2025. London Heathrow Airport.

Heathrow was its usual cacophony of motion-announcements booming over the loudspeaker, the shuffle of suitcases dragged across smooth floors, languages crisscrossing in the air like the converging trails of departing flights. It smelled faintly of coffee, exhaustion, and the sterile hum of international arrivals.

Alexis Wood stepped into the arrivals hall, the wheels of her carry-on suitcase whirring obediently behind her. Her coat hung loosely over one arm, her eyes scanning the sea of expectant faces and paper signs, searching-for what, she wasn't quite sure.

She looked lost.

Not in direction-she knew Heathrow like the back of her hand. But something inside her had detached. There was no welcoming committee, no family, no colleagues waiting with flowers or fanfare. Just the low thud of her heart as it tried to keep pace with the weight of everything she was carrying.

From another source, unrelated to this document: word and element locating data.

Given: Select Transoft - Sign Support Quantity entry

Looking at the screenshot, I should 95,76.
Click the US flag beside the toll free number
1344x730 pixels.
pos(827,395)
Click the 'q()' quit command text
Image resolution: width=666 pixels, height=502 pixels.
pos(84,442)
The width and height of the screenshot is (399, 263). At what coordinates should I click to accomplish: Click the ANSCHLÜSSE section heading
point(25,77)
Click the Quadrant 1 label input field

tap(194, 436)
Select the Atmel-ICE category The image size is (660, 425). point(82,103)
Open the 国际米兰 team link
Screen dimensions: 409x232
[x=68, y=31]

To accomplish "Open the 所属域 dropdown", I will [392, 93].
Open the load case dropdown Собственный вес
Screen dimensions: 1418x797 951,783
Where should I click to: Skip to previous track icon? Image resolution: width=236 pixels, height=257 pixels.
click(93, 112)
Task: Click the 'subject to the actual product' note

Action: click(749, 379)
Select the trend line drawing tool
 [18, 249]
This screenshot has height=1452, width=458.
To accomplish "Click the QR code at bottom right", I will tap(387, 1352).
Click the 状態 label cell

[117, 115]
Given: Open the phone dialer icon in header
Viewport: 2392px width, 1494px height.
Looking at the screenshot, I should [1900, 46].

Her long red hair was tied loosely in a braid today, falling over one shoulder like a flame dulled by the wind. The elegance in her gait hadn't left her, but there was something weary in her shoulders now. Something pulled inwards.

She paused for a moment near the large windows that overlooked the runways, the planes crawling on tarmac like insects made of steel and ambition. People bustled around her-hurrying to greet, to leave, to connect-but she stood still.

In the back of her mind, she couldn't shake the incident. No matter how many time zones she crossed, it clung to her like a second skin.

The scandal.

The photos.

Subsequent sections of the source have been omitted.